■ Work order ■
Using the records that follow, work out the number of lines with the word "header" in them; reply with that number only.

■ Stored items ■
Content starts

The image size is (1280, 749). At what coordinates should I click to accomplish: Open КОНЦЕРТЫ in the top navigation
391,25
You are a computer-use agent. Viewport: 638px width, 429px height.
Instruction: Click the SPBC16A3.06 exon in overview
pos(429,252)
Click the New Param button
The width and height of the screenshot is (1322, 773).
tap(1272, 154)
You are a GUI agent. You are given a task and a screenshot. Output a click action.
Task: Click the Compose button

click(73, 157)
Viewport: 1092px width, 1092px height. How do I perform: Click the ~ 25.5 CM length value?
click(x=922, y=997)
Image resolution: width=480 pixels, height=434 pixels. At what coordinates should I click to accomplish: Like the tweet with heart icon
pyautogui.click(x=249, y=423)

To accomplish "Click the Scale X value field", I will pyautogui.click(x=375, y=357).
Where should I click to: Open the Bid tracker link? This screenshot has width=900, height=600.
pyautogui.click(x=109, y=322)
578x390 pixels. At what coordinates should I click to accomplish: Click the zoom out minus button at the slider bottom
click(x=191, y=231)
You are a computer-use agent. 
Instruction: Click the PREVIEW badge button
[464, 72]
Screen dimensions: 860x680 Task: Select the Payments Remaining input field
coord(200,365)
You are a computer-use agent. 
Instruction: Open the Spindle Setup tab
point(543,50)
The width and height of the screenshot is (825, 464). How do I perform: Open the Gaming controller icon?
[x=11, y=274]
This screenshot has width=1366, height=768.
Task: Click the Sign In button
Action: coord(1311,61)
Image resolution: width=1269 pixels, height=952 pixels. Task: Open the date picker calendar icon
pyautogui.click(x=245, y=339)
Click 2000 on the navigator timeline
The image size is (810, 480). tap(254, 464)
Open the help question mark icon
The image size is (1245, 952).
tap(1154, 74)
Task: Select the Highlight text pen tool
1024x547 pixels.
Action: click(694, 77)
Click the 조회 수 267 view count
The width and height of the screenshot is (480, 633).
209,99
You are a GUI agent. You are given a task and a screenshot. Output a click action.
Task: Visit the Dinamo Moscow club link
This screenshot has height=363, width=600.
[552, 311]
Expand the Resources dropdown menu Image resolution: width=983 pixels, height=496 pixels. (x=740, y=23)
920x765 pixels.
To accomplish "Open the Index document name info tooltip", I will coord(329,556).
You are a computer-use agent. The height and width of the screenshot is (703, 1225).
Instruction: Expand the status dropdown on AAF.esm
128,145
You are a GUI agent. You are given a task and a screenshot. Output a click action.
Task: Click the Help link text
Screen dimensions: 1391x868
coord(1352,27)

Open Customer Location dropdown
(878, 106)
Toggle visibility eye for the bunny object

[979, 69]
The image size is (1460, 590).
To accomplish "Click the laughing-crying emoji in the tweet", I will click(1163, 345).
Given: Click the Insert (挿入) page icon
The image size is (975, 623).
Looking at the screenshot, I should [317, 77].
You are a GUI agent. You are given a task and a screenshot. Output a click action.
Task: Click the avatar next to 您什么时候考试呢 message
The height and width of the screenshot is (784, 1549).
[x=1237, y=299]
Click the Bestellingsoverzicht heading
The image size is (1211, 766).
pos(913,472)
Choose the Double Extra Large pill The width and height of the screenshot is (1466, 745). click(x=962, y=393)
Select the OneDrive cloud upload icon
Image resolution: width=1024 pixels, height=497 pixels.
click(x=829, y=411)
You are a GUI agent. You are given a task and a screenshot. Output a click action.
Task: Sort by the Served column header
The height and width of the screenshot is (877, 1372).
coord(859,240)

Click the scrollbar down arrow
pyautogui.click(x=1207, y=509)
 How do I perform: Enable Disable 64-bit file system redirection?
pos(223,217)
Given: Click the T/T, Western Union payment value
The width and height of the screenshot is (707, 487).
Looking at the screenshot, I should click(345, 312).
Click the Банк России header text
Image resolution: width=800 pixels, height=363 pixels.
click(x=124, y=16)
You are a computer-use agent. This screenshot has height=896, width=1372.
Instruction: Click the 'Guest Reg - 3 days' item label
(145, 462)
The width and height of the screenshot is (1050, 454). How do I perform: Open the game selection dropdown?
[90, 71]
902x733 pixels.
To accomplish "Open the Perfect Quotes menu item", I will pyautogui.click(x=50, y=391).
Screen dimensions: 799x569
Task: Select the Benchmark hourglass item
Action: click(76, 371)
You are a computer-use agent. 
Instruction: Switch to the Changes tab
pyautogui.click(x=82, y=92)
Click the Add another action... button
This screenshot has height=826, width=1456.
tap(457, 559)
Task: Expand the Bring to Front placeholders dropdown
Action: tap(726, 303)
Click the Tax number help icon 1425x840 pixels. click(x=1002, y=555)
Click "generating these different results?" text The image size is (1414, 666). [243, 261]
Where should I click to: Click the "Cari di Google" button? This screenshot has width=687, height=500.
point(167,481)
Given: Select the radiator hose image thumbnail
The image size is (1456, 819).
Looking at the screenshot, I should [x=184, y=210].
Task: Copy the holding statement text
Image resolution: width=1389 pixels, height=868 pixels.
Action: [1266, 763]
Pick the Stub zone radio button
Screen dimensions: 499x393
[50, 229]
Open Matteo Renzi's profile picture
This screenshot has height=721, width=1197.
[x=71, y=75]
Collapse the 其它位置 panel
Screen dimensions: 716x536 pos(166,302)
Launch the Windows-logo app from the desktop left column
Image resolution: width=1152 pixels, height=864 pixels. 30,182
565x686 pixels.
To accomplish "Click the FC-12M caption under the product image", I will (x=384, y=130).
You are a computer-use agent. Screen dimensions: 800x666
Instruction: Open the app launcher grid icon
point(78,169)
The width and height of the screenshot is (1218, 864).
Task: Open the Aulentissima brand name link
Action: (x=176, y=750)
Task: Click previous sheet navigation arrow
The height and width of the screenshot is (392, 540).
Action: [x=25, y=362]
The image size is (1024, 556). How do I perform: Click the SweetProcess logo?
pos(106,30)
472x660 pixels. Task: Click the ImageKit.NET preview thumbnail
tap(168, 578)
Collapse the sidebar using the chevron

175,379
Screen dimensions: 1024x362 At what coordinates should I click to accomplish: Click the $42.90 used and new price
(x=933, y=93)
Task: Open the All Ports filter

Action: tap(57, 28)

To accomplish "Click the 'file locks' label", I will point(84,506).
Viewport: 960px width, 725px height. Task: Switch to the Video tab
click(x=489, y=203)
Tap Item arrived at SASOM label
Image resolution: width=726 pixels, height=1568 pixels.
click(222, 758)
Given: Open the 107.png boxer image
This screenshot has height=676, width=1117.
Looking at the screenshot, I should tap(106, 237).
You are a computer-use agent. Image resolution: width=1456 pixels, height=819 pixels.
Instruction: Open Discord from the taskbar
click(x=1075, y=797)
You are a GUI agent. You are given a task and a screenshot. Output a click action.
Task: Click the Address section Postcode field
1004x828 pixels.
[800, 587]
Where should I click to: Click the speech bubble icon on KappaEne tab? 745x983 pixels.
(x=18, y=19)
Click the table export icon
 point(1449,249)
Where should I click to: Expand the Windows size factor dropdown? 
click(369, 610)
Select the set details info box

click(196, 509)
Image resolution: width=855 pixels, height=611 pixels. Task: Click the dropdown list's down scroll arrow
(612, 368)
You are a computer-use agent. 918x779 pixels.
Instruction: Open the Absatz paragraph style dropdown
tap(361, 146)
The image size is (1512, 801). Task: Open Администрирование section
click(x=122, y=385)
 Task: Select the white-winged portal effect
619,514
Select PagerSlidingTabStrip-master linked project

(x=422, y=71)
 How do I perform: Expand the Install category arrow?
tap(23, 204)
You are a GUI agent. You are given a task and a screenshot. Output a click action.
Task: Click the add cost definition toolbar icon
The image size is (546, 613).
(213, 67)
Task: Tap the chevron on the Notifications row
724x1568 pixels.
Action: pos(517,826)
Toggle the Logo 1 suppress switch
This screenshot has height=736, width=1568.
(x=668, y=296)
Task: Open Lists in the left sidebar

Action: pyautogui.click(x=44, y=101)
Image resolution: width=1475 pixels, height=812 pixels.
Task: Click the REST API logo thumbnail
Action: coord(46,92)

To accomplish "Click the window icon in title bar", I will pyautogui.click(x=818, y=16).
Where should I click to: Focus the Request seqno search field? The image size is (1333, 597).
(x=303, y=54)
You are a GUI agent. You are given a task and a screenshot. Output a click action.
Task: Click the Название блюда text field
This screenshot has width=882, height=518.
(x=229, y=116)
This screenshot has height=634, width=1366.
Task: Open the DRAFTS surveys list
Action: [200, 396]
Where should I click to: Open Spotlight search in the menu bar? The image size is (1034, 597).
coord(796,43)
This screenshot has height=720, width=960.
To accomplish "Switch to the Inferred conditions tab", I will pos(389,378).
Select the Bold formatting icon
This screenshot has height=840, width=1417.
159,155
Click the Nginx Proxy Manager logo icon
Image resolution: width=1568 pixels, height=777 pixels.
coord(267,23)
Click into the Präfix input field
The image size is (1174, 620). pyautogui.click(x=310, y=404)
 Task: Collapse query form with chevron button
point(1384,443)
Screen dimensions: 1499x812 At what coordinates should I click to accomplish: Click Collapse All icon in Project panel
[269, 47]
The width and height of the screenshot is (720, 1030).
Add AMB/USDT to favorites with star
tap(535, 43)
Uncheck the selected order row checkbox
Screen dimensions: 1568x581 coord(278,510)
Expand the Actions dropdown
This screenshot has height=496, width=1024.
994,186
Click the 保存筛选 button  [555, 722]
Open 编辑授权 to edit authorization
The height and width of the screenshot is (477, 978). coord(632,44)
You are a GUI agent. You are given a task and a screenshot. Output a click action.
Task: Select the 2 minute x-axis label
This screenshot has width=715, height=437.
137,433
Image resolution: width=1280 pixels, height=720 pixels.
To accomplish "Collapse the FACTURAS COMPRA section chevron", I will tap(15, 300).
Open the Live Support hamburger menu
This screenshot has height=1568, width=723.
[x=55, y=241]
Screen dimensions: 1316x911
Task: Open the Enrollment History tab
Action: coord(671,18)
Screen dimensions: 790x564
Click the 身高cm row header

Content ends

■ Written solution ■
3